(INPUT FOR THIS TASK Opens)

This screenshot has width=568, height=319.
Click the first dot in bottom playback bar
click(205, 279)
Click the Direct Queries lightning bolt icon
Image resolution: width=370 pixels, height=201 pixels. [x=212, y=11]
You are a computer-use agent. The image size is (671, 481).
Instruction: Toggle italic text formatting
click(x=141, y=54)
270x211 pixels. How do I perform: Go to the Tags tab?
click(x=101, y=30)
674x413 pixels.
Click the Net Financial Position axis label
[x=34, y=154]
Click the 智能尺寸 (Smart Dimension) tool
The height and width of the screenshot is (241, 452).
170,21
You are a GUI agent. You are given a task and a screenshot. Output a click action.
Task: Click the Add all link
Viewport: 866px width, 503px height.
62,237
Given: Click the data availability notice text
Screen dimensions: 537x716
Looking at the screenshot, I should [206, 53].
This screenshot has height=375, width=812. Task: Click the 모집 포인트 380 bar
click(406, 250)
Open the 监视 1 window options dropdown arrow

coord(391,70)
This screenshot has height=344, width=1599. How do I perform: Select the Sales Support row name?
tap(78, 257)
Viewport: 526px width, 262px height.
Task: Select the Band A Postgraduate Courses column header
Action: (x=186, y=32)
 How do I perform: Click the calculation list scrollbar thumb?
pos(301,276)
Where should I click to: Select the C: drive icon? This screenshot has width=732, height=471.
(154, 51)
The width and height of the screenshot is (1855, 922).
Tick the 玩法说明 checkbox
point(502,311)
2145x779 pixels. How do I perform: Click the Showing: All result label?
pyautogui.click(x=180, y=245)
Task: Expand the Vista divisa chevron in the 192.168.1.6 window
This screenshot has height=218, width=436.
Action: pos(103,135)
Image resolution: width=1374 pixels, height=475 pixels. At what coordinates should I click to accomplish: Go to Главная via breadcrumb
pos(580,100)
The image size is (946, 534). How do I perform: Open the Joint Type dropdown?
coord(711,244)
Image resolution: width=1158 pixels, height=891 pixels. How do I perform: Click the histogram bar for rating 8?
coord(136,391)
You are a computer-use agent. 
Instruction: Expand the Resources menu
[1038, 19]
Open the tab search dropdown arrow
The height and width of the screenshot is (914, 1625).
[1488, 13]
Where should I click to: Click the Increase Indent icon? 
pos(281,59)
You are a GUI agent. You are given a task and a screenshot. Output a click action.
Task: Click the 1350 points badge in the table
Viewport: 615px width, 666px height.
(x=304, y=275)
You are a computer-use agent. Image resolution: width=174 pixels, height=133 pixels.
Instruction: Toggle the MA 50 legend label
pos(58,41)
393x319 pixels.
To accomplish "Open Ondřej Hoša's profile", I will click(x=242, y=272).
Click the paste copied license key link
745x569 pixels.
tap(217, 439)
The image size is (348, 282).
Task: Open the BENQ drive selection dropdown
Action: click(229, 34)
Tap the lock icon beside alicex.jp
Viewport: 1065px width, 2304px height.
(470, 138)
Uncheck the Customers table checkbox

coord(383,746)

(INPUT FOR THIS TASK Closes)

▸ TASK REQUIREMENTS
Your answer must be the lines above from the one containing "This screenshot has height=344, width=1599." to the one containing "393x319 pixels.", both included, restated word for word.

▸ EXERCISE RESPONSE
This screenshot has height=344, width=1599. How do I perform: Select the Sales Support row name?
tap(78, 257)
Viewport: 526px width, 262px height.
Task: Select the Band A Postgraduate Courses column header
Action: (x=186, y=32)
 How do I perform: Click the calculation list scrollbar thumb?
pos(301,276)
Where should I click to: Select the C: drive icon? This screenshot has width=732, height=471.
(154, 51)
The width and height of the screenshot is (1855, 922).
Tick the 玩法说明 checkbox
point(502,311)
2145x779 pixels. How do I perform: Click the Showing: All result label?
pyautogui.click(x=180, y=245)
Task: Expand the Vista divisa chevron in the 192.168.1.6 window
This screenshot has height=218, width=436.
Action: pos(103,135)
Image resolution: width=1374 pixels, height=475 pixels. At what coordinates should I click to accomplish: Go to Главная via breadcrumb
pos(580,100)
The image size is (946, 534). How do I perform: Open the Joint Type dropdown?
coord(711,244)
Image resolution: width=1158 pixels, height=891 pixels. How do I perform: Click the histogram bar for rating 8?
coord(136,391)
You are a computer-use agent. 
Instruction: Expand the Resources menu
[1038, 19]
Open the tab search dropdown arrow
The height and width of the screenshot is (914, 1625).
[1488, 13]
Where should I click to: Click the Increase Indent icon? 
pos(281,59)
You are a GUI agent. You are given a task and a screenshot. Output a click action.
Task: Click the 1350 points badge in the table
Viewport: 615px width, 666px height.
(x=304, y=275)
You are a computer-use agent. Image resolution: width=174 pixels, height=133 pixels.
Instruction: Toggle the MA 50 legend label
pos(58,41)
393x319 pixels.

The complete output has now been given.